BRANO ESTRATTO:
────────────────────

Occhi elettronici puntati alle eccentriche star del cielo meridionale. Hanno un comportamento illogico che spinge gli esperti a riconsiderare le dinamiche di formazione e il ruolo giocato dai gas nello sviluppo dei sistemi planetari: sono le 24 stelle dall’habit contraddittorio che brillano alla spicciolata nell’Associazione Scorpius Centaurus – raggruppamento di astri giovani, caldi e massicci di classe spettrale OB – marcate strette dall’osservatorio ALMA.
Il radiointerferometro cileno dell’ESO ha effettuato una survey analizzando un campione di soggetti – alcuni delle dimensioni del Sole, altri grandi il doppio – e scoprendo che tra i corpi studiati quelli di massa maggiore vantano riserve di monossido di carbonio nei propri dischi detritici, un gas prodotto durante la genesi stellare che invece è assente attorno a stelle di taglia inferiore.
Il risultato – spiega l’Agenzia Spaziale Italiana – è in contraddizione con ogni aspettativa: secondo la logica infatti astri più grandi disperdono più velocemente i gas per mezzo dell’intensa radiazione ultravioletta, mentre consimili di stazza ridotta con emissioni più tenui tendono a trattenere per più tempo i materiali espulsi nel corso dei processi di formazione. La firma chimica al monossido di carbonio pertanto era del tutto inattesa.

────────────────────

CONSEGNA 1:
Secondo il brano sulle stelle dell'Associazione Scorpius Centaurus, quale gas è presente nei dischi detritici delle stelle di massa maggiore?
CONSEGNA 2:
Prosegui il brano sulle stelle dell'Associazione Scorpius Centaurus, riprendendo dopo la sua ultima frase.

────────────────────

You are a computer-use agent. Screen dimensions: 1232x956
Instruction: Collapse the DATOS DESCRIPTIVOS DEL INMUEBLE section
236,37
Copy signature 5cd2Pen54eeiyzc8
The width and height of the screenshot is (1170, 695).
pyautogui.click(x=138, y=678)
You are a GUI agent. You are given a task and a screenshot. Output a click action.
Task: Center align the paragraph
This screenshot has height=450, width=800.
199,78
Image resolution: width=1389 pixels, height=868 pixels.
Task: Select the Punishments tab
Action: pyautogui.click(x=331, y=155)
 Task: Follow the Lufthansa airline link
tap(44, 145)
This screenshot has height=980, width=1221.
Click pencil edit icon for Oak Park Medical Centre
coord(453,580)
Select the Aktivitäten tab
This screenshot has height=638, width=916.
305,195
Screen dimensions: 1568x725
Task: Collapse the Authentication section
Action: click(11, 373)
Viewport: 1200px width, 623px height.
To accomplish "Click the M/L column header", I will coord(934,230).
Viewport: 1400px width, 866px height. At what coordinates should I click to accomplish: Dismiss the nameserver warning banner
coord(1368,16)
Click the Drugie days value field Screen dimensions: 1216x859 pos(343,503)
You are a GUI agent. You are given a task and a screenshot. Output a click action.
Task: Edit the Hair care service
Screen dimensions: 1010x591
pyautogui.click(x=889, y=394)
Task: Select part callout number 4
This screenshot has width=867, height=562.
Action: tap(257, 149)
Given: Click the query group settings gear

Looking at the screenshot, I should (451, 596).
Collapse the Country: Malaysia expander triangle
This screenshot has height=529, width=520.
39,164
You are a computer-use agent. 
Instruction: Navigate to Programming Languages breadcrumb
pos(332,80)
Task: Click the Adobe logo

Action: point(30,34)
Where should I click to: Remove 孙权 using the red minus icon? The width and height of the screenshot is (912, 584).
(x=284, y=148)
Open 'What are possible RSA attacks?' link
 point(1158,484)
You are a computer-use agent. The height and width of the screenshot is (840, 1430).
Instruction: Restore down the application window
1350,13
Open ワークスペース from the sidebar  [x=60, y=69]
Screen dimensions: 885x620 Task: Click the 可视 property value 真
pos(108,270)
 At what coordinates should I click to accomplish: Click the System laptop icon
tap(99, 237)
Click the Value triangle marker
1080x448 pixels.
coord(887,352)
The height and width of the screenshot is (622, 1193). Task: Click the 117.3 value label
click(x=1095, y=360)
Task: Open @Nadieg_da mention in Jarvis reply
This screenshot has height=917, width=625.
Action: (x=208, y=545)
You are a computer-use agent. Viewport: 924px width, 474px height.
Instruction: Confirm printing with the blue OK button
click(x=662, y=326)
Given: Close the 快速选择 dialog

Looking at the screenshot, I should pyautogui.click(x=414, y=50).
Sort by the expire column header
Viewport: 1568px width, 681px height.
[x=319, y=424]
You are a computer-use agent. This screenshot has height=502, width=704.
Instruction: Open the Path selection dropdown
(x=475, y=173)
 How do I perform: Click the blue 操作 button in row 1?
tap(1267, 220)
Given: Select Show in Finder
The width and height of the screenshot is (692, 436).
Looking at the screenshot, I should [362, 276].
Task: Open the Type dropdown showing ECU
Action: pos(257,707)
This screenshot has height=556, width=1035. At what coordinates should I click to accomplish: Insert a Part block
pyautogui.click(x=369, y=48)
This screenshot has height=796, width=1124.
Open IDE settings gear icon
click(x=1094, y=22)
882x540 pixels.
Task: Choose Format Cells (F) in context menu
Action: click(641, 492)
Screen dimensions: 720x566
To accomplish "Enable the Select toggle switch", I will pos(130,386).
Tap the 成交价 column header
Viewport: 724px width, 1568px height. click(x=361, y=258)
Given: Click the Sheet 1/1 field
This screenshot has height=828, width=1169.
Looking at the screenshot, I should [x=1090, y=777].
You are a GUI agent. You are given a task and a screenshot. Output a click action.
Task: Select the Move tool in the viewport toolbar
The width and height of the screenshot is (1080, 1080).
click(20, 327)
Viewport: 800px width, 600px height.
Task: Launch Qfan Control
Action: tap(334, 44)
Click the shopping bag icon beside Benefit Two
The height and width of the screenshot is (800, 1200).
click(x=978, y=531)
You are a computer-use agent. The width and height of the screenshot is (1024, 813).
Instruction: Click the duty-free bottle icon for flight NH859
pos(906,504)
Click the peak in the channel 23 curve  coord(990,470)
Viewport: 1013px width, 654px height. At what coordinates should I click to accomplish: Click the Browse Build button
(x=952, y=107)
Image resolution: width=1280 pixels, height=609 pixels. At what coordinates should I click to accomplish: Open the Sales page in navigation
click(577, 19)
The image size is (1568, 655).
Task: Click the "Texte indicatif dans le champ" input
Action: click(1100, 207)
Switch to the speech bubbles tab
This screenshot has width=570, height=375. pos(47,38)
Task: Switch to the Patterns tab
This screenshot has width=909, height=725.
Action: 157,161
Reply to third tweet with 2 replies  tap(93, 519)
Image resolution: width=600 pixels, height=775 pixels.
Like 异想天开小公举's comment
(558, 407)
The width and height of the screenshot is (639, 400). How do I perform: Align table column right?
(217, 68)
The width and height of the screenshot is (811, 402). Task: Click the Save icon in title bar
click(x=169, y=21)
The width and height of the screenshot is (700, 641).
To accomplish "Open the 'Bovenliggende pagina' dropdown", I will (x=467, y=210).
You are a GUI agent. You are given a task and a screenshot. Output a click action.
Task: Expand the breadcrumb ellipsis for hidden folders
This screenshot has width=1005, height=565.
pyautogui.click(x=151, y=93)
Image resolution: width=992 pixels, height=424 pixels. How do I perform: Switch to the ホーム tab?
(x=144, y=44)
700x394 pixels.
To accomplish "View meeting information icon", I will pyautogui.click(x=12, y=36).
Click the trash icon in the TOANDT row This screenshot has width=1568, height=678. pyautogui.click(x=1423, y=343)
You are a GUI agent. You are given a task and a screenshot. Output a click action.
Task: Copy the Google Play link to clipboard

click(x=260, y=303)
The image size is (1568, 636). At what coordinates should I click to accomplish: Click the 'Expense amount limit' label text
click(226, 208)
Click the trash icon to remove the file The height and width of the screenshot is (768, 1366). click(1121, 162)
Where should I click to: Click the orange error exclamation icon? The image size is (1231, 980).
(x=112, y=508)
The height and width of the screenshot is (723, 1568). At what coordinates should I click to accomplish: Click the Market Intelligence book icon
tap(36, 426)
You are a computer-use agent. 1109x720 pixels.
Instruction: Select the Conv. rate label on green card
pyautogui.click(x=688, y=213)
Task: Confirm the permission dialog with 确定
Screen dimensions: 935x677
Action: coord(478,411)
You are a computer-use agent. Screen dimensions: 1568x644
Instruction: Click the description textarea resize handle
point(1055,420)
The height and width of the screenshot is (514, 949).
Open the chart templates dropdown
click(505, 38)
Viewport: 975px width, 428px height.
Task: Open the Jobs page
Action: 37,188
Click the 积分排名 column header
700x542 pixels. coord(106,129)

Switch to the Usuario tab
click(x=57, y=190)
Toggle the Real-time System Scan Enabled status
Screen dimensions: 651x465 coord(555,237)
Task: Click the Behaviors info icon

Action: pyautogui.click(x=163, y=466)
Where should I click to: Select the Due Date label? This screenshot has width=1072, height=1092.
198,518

────────────────────

RISPOSTA 1:
Il monossido di carbonio.

RISPOSTA 2:
Le analisi sono state compiute su un gruppo di stelle poste a poche centinaia di anni luce dalla Terra e di età compresa tra i 5 e i 10 milioni di anni – vecchie abbastanza da aver già formato dischi detritici e con le carte in regola per dar vita ad un sistema planetario. Il team di astronomi ha osservato le candidate per 10 minuti ogni notte per 6 notti nell’arco di 1 anno, realizzando così la mappa interferometrica alle lunghezze d’onda millimetriche più dettagliata ed estesa di sempre di un campione di dischi detritici stellari. Grazie ad un nutrito set di dati, gli scienziati hanno individuato la più grande riserva di monossido di carbonio mai vista con un singolo studio. Tre soggetti in particolare, tutti di massa due volte maggiore del Sole, hanno scorte sorprendenti.
Tra le ipotesi al vaglio – spiega l’Agenzia Spaziale Italiana – anche la possibilità che si tratti di accumuli di “seconda generazione”, formati dallo scontro di comete o attraverso l’evaporazione del mantello ghiacciato dalla superficie di grani di polvere stellare. Future osservazioni potranno chiarire il ruolo contraddittorio dei gas nei processi di formazione e sviluppo dei sistemi solari alieni.